Purtroppo non è arrivata la tanto attesa fumata bianca: la Corte Suprema, al contrario, ha vietato la vendita di qualsiasi derivato dalla coltivazione della marijuana (dall’olio alle foglie, passando per le infiorescenze e la resina), sostenendo che questi rientrino («salvo che tali prodotti siano in concreto privi di efficacia drogante») nell’ambito d’applicazione del Testo unico sulle droghe (DPR 309/90) e non della legge sulla canapa industriale del 2016.
Il verdetto dei giudici è stato tutto fuorché definitivo, lasciando spazio a spiragli interpretativi in grado di rimescolare ulteriormente le carte.
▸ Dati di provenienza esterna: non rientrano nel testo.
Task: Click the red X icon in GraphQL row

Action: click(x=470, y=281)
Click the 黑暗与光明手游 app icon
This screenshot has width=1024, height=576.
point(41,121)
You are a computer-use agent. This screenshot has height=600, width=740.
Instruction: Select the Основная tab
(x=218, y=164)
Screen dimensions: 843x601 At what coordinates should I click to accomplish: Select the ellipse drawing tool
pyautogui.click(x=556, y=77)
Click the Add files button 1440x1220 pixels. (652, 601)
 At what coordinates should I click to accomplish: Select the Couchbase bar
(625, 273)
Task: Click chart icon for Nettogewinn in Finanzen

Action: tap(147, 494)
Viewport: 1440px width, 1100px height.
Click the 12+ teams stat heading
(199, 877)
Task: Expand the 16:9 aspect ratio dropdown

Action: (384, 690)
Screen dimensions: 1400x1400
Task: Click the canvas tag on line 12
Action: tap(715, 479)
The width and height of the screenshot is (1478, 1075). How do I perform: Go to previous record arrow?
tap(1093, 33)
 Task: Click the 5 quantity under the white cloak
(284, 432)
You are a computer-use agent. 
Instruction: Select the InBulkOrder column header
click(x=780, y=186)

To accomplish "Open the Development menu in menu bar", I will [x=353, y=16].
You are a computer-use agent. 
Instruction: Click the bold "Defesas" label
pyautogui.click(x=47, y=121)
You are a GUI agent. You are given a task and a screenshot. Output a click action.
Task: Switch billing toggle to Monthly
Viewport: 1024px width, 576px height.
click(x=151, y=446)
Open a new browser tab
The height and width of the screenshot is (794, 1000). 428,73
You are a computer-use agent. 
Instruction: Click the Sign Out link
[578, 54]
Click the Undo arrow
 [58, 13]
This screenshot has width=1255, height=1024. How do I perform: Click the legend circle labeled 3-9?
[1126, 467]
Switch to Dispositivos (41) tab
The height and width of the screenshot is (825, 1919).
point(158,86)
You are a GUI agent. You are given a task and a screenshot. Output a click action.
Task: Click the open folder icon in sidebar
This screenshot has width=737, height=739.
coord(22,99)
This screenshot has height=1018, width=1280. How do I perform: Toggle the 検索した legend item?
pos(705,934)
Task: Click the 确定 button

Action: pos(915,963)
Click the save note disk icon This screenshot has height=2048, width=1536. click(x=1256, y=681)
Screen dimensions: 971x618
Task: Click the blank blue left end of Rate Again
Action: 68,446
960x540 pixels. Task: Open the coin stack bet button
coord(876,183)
Ciò che è certo, tuttavia, è che la sentenza rischia di compromettere seriamente un settore economico (quasi 800 sono le imprese in Italia) che, negli ultimi anni, ha generato un giro d’affari milionario, registrato notevoli tassi di crescita e contribuito a creare migliaia di posti di lavoro.
In attesa delle motivazioni del giudizio della Cassazione, attese entro 90 giorni, Marola ha commentato per Open gli effetti che questo avrà nel futuro prossimo: «Il nostro mercato è partito come una disobbedienza civile. Ci siamo mossi dentro una legge non chiara per far capire cosa poteva succedere in Italia con la legalizzazione della canapa. Questa sentenza non chiude la partita, anzi. La porta è spalancatissima».